▶ [Task item]
Your task is to copy the lines of the data below from the line holding "Send My Protocol (987, 406)" through the line holding "My Account (800, 1399)", inclusive, exactly and with nothing added.

▶ [Collected data entries]
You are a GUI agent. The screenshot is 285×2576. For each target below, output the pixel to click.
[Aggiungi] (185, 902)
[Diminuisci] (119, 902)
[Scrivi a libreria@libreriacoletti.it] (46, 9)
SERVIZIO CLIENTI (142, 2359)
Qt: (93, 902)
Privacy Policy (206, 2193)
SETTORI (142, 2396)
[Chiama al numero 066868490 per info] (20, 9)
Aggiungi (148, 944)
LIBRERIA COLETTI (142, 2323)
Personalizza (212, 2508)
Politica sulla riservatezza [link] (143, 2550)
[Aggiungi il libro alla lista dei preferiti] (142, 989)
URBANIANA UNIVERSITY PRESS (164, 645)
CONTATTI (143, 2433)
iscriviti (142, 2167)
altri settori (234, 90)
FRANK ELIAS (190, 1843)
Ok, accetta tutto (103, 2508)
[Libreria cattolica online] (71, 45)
...
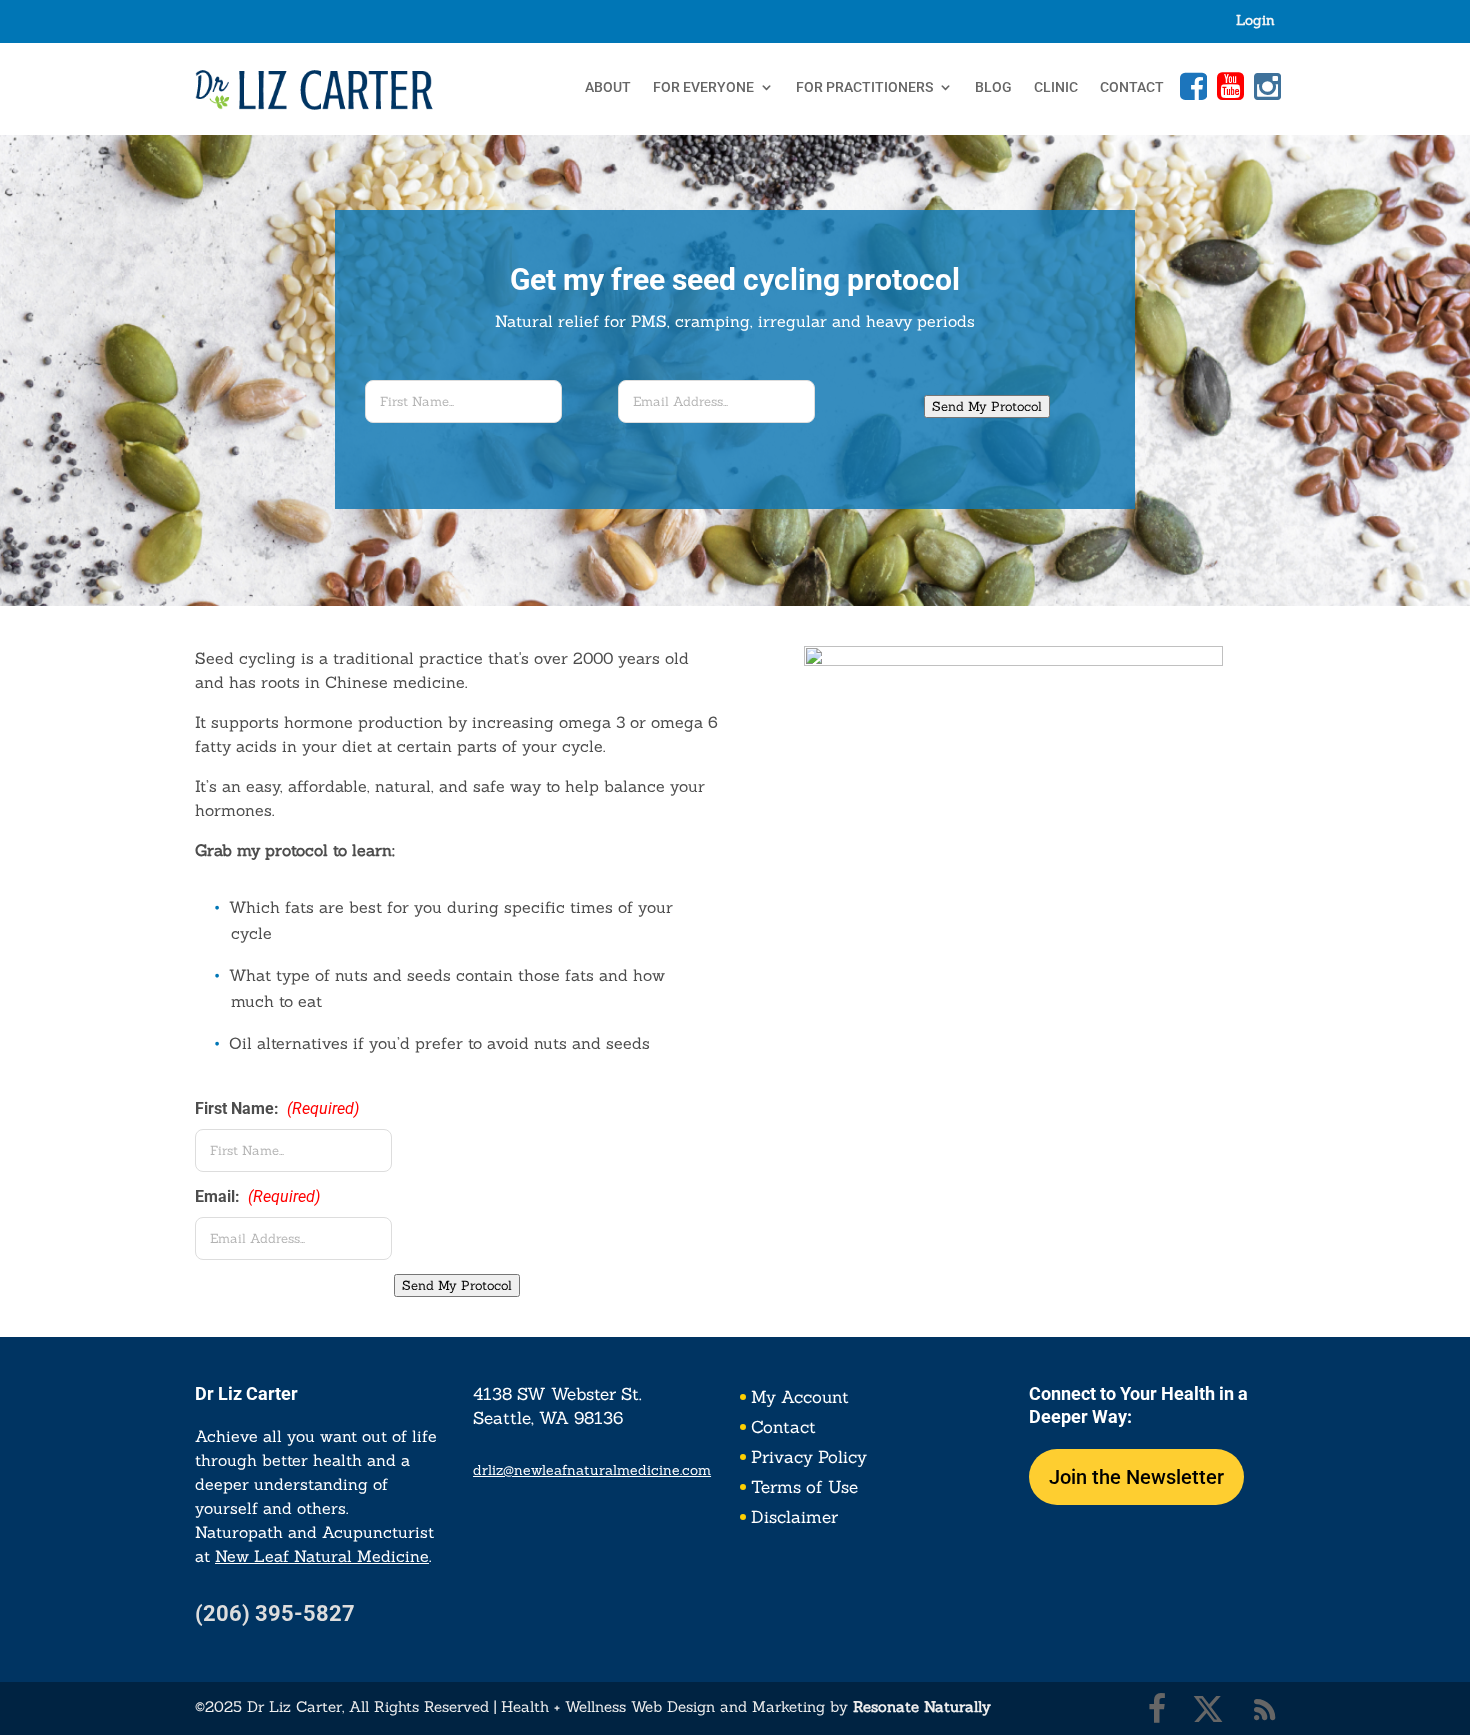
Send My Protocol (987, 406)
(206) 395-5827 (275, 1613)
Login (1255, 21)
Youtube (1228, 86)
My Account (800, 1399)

▶ [Reply to the exercise]
Send My Protocol (987, 406)
(206) 395-5827 (275, 1613)
Login (1255, 21)
Youtube (1228, 86)
My Account (800, 1399)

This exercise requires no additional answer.